§ Records from a data collection
* * * *
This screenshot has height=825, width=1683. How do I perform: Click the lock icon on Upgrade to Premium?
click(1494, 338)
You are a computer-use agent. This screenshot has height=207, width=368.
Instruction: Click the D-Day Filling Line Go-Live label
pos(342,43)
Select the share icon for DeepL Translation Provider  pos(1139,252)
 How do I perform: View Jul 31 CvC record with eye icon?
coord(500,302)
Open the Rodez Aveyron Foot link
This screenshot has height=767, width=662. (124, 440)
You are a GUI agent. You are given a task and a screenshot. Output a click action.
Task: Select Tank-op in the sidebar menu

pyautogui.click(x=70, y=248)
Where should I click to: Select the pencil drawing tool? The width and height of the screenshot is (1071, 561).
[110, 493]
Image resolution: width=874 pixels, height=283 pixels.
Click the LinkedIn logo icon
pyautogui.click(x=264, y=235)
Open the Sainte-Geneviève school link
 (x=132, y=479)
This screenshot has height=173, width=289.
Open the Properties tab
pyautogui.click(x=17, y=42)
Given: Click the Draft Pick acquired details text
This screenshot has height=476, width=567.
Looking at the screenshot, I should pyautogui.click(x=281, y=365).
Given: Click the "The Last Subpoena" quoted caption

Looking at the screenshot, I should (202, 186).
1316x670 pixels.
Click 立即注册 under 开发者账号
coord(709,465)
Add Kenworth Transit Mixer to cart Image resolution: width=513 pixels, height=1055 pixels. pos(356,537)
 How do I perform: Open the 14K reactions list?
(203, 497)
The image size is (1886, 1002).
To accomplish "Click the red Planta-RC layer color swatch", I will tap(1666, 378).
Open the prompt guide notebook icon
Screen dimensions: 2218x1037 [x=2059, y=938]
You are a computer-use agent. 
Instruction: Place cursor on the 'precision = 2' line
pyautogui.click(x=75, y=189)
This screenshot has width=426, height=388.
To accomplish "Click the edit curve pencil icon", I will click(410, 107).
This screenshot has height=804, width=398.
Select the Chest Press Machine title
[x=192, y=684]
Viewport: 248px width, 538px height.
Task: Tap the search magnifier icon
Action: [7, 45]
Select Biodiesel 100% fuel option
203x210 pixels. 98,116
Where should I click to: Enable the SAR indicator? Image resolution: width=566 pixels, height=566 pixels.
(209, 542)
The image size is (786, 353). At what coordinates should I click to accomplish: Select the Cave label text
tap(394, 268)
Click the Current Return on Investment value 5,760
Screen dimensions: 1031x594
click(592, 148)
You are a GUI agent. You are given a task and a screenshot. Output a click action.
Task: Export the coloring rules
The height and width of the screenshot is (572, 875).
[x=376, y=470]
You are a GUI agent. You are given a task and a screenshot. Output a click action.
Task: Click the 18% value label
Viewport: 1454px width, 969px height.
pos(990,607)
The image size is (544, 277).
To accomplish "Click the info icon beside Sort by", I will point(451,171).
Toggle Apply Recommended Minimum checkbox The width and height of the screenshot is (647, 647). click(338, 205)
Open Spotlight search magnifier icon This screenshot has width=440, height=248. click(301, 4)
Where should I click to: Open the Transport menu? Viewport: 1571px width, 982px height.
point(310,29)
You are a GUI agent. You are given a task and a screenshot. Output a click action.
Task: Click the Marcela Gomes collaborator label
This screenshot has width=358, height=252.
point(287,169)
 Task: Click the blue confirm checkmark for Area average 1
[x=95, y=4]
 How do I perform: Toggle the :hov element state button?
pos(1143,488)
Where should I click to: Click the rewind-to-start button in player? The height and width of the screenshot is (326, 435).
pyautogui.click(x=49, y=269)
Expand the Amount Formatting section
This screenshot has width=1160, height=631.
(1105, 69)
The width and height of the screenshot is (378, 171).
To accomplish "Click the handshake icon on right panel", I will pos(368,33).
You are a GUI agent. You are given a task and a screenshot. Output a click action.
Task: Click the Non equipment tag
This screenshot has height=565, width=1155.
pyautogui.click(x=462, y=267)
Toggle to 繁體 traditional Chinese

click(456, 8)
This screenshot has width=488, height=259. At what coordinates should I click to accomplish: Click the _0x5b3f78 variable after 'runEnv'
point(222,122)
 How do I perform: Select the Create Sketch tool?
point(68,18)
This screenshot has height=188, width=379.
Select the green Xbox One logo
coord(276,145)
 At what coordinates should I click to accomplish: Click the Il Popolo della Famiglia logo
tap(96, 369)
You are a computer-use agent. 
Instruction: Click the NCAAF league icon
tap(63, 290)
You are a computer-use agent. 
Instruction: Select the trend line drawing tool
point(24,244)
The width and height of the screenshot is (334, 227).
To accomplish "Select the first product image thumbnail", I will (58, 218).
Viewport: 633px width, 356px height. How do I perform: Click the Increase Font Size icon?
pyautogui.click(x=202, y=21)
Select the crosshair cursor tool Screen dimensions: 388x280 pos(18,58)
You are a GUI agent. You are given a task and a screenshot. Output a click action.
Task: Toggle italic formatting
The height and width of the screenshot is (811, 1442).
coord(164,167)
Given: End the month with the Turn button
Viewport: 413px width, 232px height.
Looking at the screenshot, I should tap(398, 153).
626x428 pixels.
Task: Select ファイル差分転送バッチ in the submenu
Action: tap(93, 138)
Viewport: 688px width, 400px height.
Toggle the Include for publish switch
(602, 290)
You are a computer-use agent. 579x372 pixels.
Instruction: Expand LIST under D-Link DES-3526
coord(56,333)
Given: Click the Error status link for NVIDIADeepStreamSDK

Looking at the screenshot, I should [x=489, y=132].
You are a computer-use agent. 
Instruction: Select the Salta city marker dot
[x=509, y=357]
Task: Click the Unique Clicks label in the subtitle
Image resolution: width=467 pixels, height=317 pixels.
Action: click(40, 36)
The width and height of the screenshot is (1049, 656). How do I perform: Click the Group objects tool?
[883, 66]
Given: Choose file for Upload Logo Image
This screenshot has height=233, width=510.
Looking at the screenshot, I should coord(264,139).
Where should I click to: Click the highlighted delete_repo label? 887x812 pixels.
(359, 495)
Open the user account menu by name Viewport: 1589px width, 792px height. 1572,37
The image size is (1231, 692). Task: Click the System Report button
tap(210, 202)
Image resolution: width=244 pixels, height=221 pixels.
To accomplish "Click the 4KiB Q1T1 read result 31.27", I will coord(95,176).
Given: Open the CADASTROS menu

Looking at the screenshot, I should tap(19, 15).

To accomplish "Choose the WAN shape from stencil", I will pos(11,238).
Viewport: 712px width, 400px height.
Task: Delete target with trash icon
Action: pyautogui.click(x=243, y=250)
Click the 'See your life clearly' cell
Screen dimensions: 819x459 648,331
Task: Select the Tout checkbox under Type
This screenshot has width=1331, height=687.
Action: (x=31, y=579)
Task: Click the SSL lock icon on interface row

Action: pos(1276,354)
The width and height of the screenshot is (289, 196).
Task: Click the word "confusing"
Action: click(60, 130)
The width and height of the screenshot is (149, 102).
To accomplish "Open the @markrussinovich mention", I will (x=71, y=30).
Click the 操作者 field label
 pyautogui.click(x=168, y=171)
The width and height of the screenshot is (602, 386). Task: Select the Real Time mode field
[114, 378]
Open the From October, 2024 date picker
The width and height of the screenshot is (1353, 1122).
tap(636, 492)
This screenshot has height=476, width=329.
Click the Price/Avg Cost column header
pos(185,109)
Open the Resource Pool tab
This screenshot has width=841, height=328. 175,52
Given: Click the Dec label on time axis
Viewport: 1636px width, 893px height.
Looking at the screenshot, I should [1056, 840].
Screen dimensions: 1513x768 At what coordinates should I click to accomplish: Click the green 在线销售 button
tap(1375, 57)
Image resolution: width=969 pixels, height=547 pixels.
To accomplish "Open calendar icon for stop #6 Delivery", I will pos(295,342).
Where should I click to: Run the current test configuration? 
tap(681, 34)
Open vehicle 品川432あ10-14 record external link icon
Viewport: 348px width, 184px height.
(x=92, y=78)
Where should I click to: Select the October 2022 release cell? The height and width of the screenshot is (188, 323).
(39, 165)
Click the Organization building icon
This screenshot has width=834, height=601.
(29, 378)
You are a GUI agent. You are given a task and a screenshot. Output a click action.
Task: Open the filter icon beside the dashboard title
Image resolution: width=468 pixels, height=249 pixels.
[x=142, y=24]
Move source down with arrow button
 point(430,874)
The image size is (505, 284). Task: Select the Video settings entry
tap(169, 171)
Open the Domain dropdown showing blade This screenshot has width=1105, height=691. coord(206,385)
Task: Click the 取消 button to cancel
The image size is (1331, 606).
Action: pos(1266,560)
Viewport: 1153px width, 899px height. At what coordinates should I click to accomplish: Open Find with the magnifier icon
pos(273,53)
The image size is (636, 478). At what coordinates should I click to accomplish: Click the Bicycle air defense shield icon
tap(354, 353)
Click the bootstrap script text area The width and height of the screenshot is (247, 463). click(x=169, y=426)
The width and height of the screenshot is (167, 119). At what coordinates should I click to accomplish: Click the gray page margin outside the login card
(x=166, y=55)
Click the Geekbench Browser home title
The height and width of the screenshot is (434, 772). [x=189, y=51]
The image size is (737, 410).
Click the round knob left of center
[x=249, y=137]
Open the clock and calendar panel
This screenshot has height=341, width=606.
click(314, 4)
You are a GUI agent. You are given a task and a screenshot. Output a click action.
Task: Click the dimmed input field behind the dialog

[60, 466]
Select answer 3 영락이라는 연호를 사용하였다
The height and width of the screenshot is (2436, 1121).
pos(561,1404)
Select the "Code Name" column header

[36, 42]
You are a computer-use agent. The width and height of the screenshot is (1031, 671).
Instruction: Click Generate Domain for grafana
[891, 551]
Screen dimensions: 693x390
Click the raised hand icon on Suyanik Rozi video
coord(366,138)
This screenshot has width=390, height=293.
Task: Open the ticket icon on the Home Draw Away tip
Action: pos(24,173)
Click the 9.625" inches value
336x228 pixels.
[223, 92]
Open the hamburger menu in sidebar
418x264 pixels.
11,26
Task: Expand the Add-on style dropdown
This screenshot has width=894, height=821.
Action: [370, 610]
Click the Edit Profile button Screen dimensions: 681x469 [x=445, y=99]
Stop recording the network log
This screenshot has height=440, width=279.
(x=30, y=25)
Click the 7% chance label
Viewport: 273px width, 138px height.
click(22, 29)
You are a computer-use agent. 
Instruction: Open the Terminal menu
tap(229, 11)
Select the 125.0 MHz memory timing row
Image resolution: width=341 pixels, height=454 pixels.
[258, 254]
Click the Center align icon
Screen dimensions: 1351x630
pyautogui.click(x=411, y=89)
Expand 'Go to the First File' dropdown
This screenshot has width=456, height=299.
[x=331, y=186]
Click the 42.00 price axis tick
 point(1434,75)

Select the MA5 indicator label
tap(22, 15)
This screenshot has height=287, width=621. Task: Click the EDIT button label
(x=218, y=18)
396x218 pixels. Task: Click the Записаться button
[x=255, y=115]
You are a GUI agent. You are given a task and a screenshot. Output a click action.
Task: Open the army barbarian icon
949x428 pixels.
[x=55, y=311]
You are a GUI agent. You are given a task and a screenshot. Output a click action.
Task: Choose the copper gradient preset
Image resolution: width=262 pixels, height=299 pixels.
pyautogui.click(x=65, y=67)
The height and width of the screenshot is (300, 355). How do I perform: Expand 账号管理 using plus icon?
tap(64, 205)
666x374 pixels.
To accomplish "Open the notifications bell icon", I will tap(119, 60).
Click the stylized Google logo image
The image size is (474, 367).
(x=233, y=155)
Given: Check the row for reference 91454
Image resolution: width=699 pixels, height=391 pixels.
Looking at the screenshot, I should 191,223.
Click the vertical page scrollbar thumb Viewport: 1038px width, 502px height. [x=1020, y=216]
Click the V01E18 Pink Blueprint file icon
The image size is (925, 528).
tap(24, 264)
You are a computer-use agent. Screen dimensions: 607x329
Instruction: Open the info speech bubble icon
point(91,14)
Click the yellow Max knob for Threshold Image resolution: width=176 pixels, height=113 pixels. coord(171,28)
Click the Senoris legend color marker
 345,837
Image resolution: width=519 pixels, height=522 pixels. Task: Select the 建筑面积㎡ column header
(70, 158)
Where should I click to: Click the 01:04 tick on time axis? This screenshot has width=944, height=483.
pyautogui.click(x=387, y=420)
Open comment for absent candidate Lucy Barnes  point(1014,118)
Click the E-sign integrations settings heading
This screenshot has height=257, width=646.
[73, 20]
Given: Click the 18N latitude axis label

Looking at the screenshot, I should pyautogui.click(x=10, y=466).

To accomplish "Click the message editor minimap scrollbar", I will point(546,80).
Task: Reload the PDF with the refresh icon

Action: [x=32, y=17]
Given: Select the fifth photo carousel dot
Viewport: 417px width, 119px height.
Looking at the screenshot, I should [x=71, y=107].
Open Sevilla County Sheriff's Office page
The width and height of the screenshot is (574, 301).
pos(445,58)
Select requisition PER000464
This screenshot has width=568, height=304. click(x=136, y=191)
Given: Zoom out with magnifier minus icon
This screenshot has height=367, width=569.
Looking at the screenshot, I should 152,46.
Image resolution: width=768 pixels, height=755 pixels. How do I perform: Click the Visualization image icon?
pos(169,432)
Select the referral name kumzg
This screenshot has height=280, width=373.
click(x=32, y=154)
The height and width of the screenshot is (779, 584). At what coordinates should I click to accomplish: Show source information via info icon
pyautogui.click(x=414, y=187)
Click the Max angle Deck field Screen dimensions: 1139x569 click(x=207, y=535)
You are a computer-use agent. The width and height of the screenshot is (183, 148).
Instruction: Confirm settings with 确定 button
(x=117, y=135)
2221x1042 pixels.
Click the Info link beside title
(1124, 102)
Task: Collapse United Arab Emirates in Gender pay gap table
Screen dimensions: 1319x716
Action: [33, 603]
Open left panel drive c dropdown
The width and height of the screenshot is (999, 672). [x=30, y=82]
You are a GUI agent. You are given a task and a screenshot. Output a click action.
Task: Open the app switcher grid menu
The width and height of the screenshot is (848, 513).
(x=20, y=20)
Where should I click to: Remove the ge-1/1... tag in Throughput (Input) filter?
* * * *
§ TASK
How many lines of the records contain the word "pencil"? Give only the number.

§ PROBLEM SOLUTION
2